When important information such as sea hours is published as a footnote, and yet to be built platforms are listed as part of the output of the maritime defence programme, questions should follow. Whether that will happen remains to be seen as, at the time of publication, no date has been made public for Defence and Military Veterans Minister Nosiviwe Mapisa-Nqakula to deliver her budget speech in the National Assembly.
As with other SANDF services, the SA Navy also finds its budget curtailed.
According to the Performance Plan for 2018, an amount of R4 424 685 000 has been allocated to the maritime defence programme for the 2018 medium term expenditure framework. This is a shortfall of close to R3 billion of what the maritime service maintains it needs to do its job of defending and protecting South Africa and its maritime zones.
The Navy asked for R7 303 239 616 and was given R2 878 554 616 less, which will, according to the performance plan “impact on its ability to maintain its capabilities and to deploy naval capabilities to meet deployment requirements”.
A footnote to the performance indicator for number of hours at sea per year has been cut from 12 000 to 10 000 in the 2019/2020 financial year. The reduction reflects the number of sea hours in accordance with performance over the past three financial years and, according to the plan, is “influenced by the availability of maritime platforms”. It also points out the reduction in sea hours is mainly due to “limited availability” of patrol capabilities.

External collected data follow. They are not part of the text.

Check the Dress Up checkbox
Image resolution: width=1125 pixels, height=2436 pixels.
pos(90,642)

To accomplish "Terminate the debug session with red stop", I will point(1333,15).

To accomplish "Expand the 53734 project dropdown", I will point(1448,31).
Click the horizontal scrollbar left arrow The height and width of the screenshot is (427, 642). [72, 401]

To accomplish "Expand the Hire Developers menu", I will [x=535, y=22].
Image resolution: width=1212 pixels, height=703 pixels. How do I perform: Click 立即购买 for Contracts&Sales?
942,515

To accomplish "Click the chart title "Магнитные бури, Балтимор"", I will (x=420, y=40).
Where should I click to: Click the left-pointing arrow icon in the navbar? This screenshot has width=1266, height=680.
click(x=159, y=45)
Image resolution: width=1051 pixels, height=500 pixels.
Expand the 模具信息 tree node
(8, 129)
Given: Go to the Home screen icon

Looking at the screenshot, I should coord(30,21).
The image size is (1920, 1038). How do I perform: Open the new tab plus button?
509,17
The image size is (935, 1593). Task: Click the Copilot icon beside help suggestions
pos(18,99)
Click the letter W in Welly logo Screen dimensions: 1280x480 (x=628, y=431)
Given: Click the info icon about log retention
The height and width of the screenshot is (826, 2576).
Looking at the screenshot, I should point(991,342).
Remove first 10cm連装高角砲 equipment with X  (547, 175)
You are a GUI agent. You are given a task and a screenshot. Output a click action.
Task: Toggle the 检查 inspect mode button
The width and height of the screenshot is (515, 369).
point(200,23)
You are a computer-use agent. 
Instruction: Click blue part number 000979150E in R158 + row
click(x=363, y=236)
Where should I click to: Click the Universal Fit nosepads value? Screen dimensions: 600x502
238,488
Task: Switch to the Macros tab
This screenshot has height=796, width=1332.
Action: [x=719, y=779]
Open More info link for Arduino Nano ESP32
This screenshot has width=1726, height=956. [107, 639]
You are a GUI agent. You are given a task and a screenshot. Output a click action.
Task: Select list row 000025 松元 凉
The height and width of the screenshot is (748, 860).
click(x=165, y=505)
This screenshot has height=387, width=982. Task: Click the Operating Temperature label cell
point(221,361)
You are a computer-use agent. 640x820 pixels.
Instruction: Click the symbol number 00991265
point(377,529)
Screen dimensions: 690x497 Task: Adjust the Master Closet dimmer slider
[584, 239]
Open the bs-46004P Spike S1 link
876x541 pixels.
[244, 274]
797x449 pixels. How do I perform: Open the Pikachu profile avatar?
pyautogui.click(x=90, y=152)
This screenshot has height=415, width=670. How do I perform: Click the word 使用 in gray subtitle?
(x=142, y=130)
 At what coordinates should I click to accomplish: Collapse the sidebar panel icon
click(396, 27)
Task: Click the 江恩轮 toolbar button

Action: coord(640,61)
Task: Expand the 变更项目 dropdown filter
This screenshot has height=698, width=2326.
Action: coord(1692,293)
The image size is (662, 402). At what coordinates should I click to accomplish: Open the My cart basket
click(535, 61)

One of the five stated outputs of the maritime defence programme sees “a surface combat and patrol capability of three frigates, one combat support vessel, two offshore patrol vessels and three inshore patrol vessels in each annual operational cycle”.
However, the SA Navy does currently not have a dedicated inshore patrol vessel capability and will have to wait at least another three to four years in terms of Project Biro before the first of three inshore patrol vessels is handed to the fleet.
The output also notes a mine warfare capability of two vessels to ensure safe access to South Africa’s harbours and mine clearance is part of the maritime defence programme. A footnote tells readers “there is currently no mine warfare capability, awaiting the operationalisation of Project Motsu.”